Quand le juge de première instance constate l’existence des faits que les parties soumettent à son examen, cette constatation et l’évaluation des faits correspondent à une appréciation factuelle. Partie intégrante de son activité juridictionnelle, cette appréciation fait de lui un appréciateur souverain des faits et non [maître du fait].
Ainsi, la détermination des faits relève de l’appréciation souveraine du premier juge, lequel a vu et entendu les témoins et se trouve mieux à même d’apprécier la crédibilité à accorder au témoignage de chacun. Aussi l’appelle-t-on pour cette raison le maître des faits.
L’appréciation judiciaire comporte trois volets : l’appréhension des faits litigieux, leur évaluation, puis les constatations tirées de cet exercice intellectuel.

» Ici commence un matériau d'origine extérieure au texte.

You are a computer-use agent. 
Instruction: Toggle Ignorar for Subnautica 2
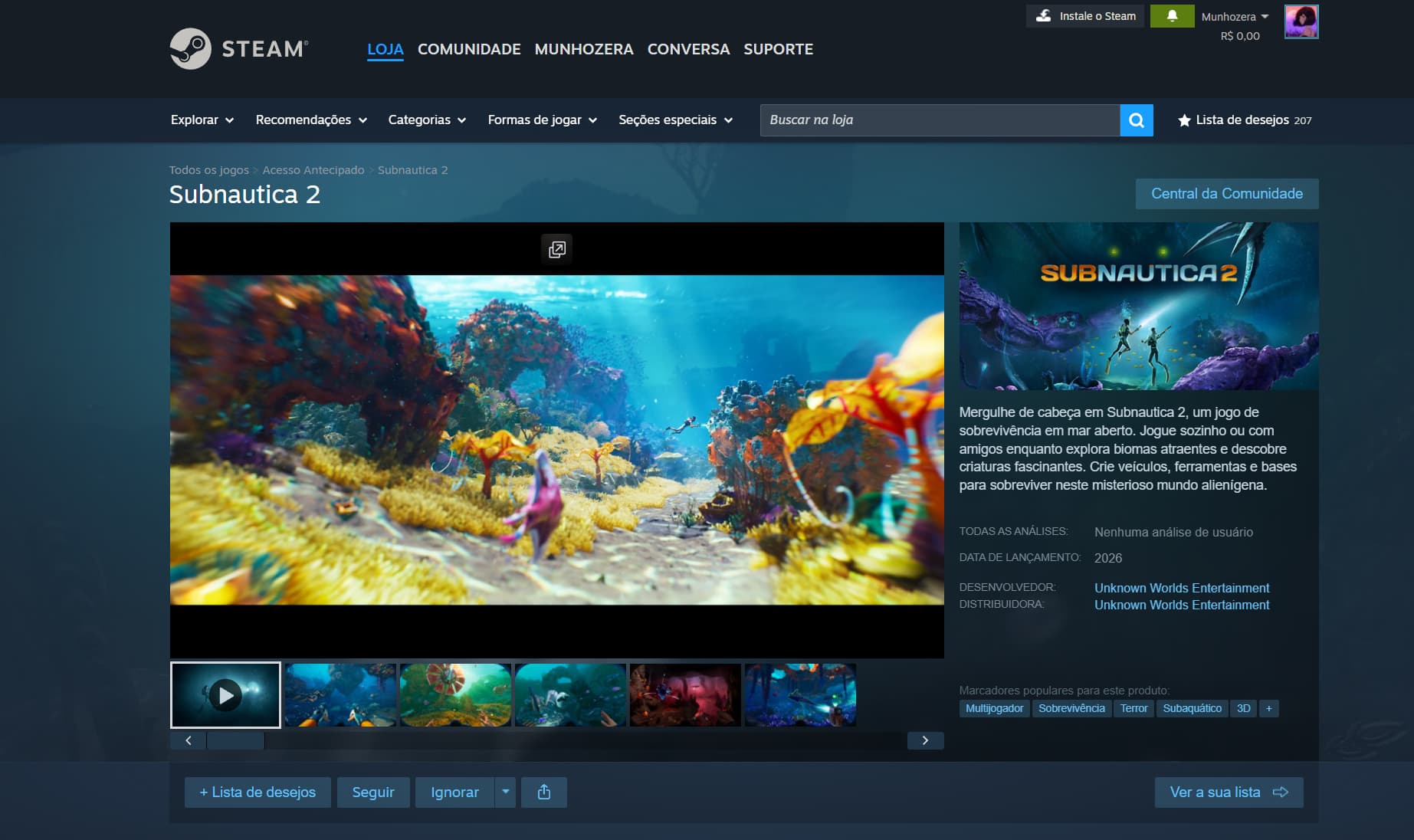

La discrétion judiciaire, quant à elle, doit être comprise comme la faculté attribuée à l’autorité juridictionnelle d’opérer cette appréciation en décidant. Discrétion absolue de la juridiction d’appel.
Par conséquent, on peut dire que le tribunal jouit de la liberté d’appréciation dans l’exercice de son pouvoir d’appréciation, lequel lui est confié légalement en tant que pouvoir discrétionnaire. Le pouvoir d’appréciation est un pouvoir d’examen, le pouvoir de discrétion, un pouvoir de décision. « Le moyen de défense peut être soumis à l’appréciation et à la décision du jury. »
Ce n’est pas le pouvoir d’appréciation qui est absolu ou souverain, mais l’appréciation elle-même : pouvoir d’appréciation souveraine.
Le critère et le fondement du pouvoir d’appréciation souveraine reconnu au juge des faits reposent, en droit civil, sur l’intime conviction et, en common law, sur la prépondérance de la preuve et la cause probable, en matière civile, et sur la preuve hors de toute doute raisonnable, en matière pénale.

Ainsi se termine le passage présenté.